A terceira grande contribuição de Vicente Gonçalves para a ciência portuguesa foi constituída pelos seus estudos históricos. Numa época em que pouco interesse havia pela análise do nosso passado intelectual, Vicente Gonçalves publicou uma série de minuciosos estudos sobre os trabalhos de alguns dos maiores matemáticos portugueses.  Essa preocupação pelo passado era na altura praticamente inaudita. Com excepção da resenha histórica de Gomes Teixeira (1851–1933), publicada em 1934, já depois da sua morte, praticamente não existiam estudos históricos da época sobre a matemática em Portugal.  Vicente Gonçalves considerava que o respeito pelo passado pode desenvolver o brio no futuro e dedicou os últimos anos da sua vida ao estudo das contribuições dos matemáticos portugueses.  A ele se deve, em grande parte, o reconhecimento da grandeza de José Anastácio da Cunha, em cuja sala o velho senhor das matemáticas portuguesas foi homenageado no centenário do seu nascimento, em 1996.

 

Vicente Gonçalves sobre a Ciência em Portugal

«Acabara a lição de Álgebra Superior […] fomos acompanhando o Mestre pela Rua Larga, a caminho de sua casa.  Enchia-nos de orgulho ir ali junto com um homem capaz de ombrear com as mais altas figuras da Matemática contemporânea, e doía-nos a injustiça de não vermos seu nome na galeria dos grandes mestres europeus, nem menção dos seus trabalhos em livros da especialidade, — quando deles tanto lustre podia vir ao país.  Neste redemoinho de juízos e sentimentos juvenis, destrava-se o alarme da insensatez e parte de súbito a fremente injunção — Mande esse trabalho para França, para que o ponham nos livros!
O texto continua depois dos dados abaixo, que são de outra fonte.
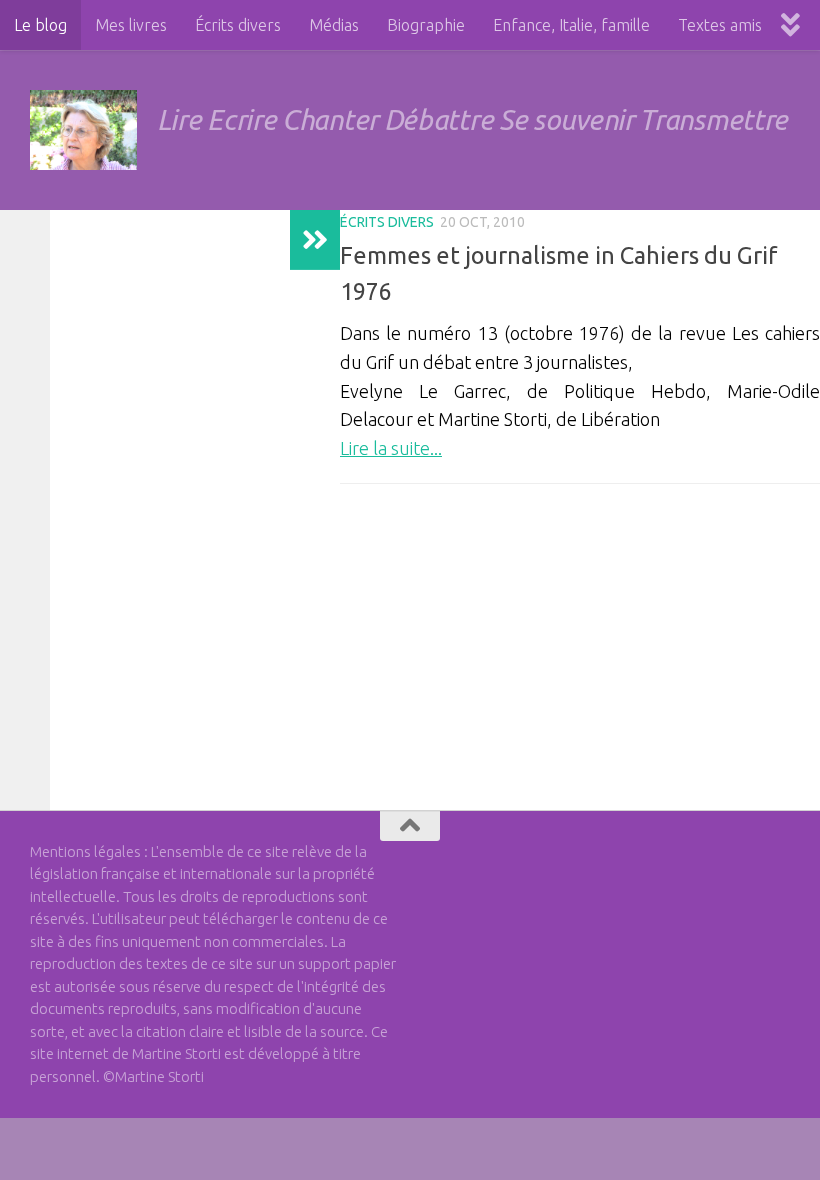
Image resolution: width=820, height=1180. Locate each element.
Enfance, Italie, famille (571, 25)
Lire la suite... (391, 448)
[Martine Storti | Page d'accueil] (83, 130)
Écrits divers (238, 25)
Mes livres (131, 25)
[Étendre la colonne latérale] (315, 240)
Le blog (40, 25)
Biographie (426, 25)
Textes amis (720, 25)
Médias (334, 25)
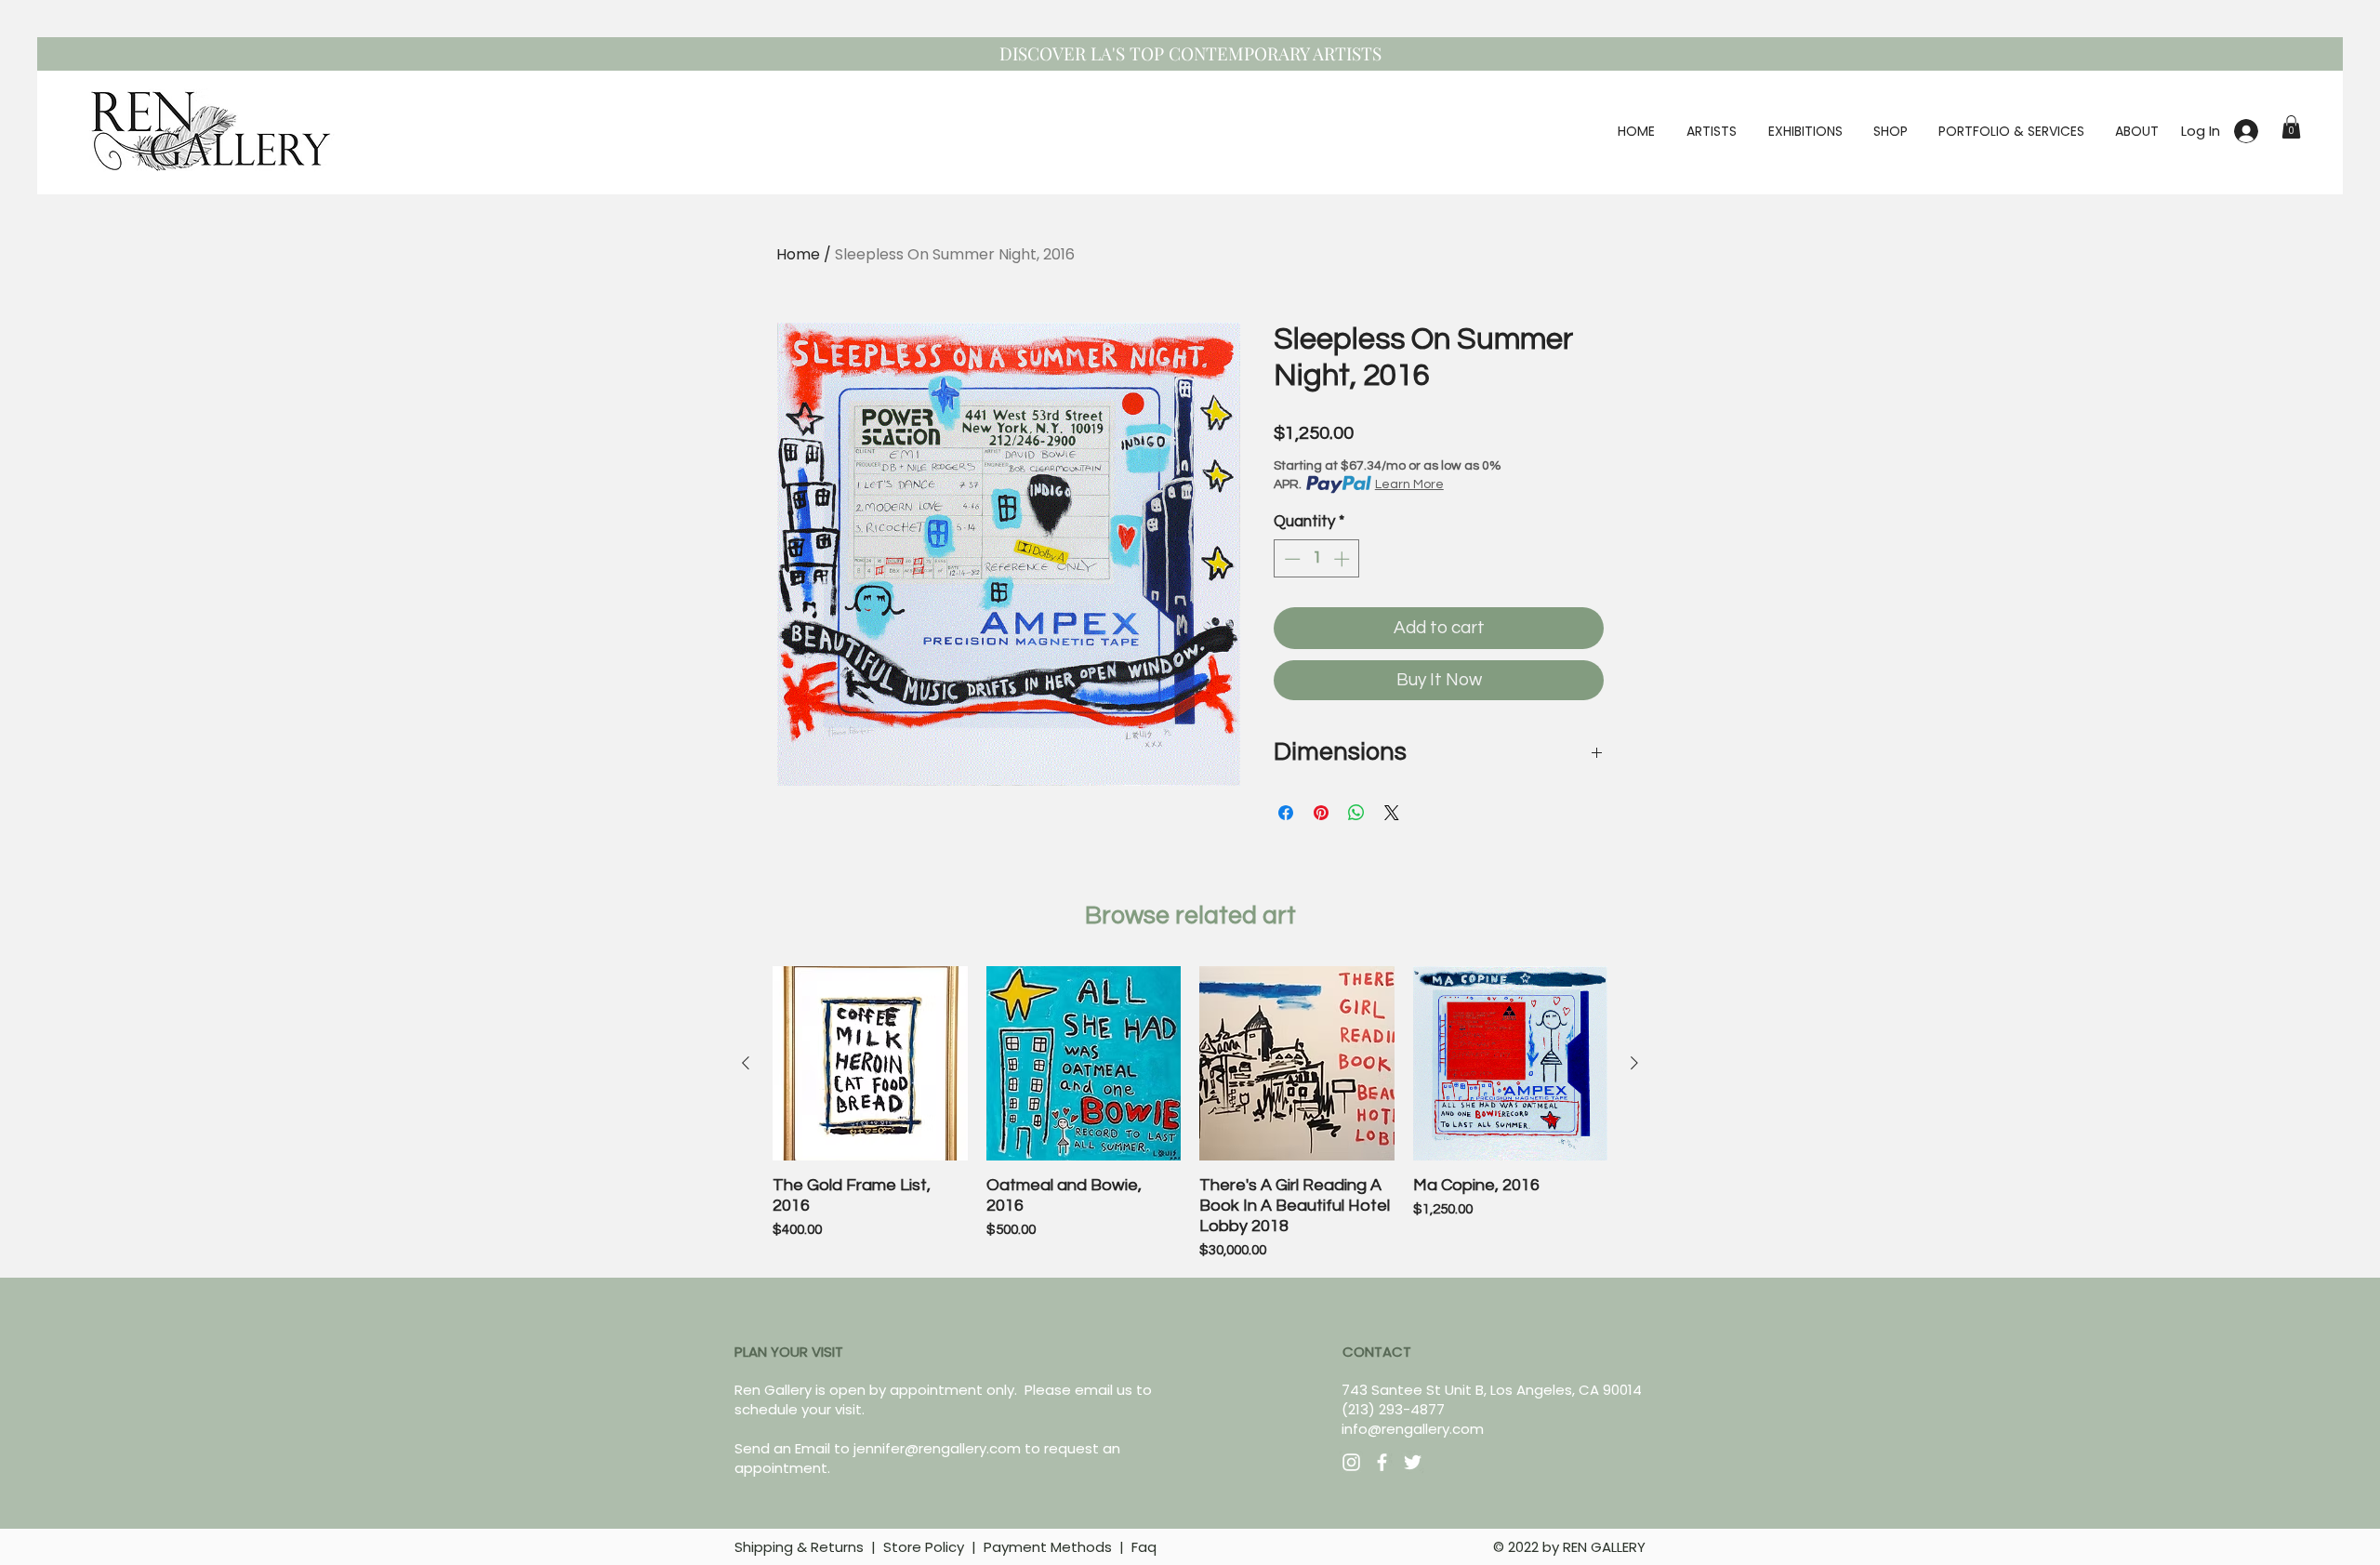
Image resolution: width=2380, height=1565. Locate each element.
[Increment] (1343, 558)
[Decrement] (1290, 558)
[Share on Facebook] (1286, 813)
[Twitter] (1412, 1462)
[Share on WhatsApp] (1356, 813)
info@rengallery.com (1413, 1429)
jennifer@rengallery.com (937, 1448)
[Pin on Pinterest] (1321, 813)
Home (798, 254)
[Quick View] (870, 1063)
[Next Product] (1634, 1063)
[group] (1190, 1114)
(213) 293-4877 (1393, 1409)
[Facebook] (1382, 1462)
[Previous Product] (745, 1063)
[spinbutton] (1316, 558)
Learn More (1409, 484)
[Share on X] (1392, 813)
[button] (2291, 127)
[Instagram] (1351, 1462)
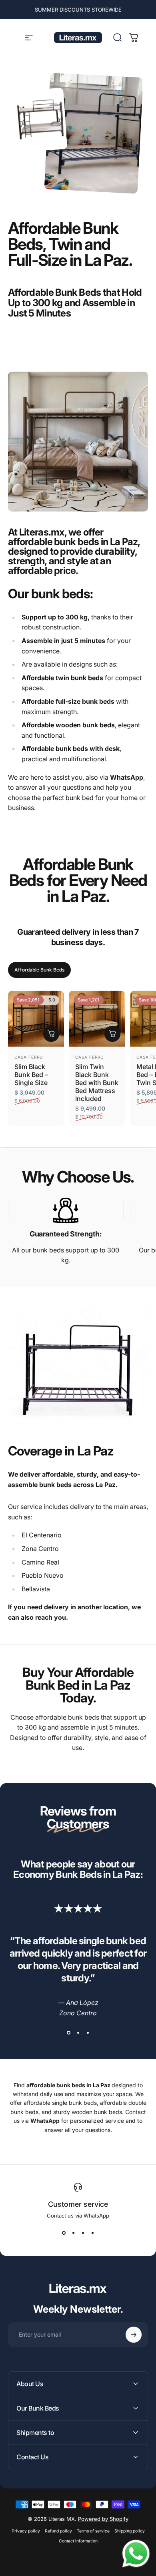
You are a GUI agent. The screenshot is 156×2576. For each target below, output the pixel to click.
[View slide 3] (87, 2033)
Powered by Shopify (103, 2519)
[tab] (39, 970)
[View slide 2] (78, 2033)
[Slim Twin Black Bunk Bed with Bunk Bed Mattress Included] (97, 1019)
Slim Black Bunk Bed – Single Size (31, 1075)
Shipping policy (129, 2531)
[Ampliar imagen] (66, 1210)
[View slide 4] (92, 2233)
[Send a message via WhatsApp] (136, 2554)
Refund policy (58, 2531)
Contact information (78, 2541)
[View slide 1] (68, 2033)
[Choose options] (51, 1034)
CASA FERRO (28, 1057)
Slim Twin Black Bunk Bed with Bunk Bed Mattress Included (96, 1083)
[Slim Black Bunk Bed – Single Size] (36, 1019)
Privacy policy (26, 2531)
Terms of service (93, 2531)
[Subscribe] (134, 2335)
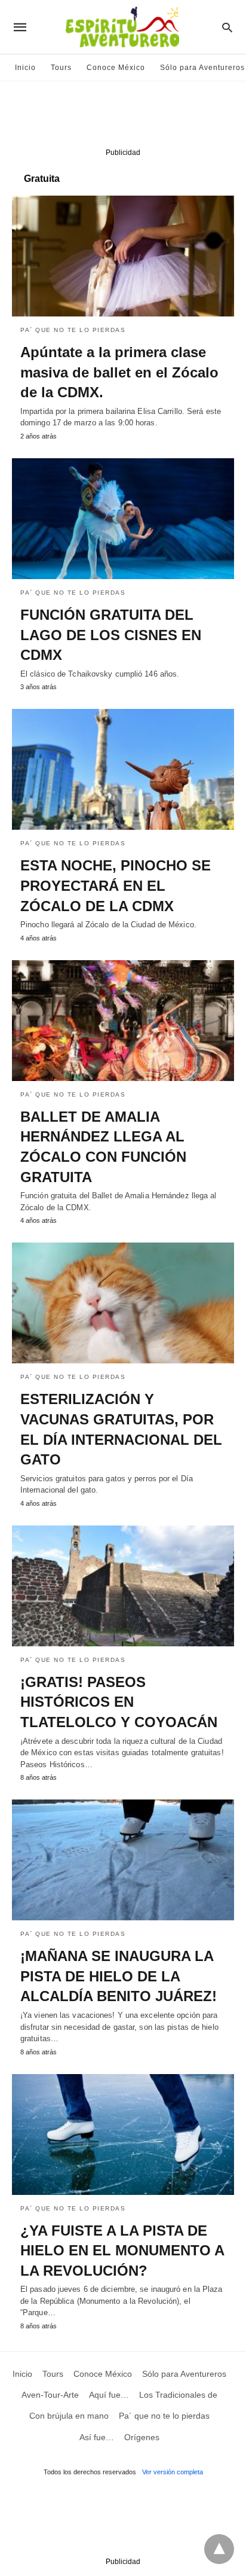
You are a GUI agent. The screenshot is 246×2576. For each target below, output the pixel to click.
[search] (227, 27)
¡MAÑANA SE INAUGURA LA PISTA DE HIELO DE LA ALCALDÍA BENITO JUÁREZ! (118, 1976)
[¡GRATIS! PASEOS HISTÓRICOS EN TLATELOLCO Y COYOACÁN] (123, 1585)
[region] (123, 117)
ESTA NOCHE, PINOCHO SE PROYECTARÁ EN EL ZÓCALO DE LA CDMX (115, 885)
«Ainda hoje nos punge a desolação da resposta:  “Que ideia!  Isto é apenas o abc; nós em Matemática estamos cem anos atrás dos franceses”.

«Tenho referido por vezes esta dura lição, — sempre que a julgo oportuna ou salutar; mas nunca a entendi em desprimor dos universitários portugueses.»

 

Vicente Gonçalves, in Ciência, Abril de 1948, p. 9. 

[Julga-se que o autor se referia ao professor Bruno de Cabedo.]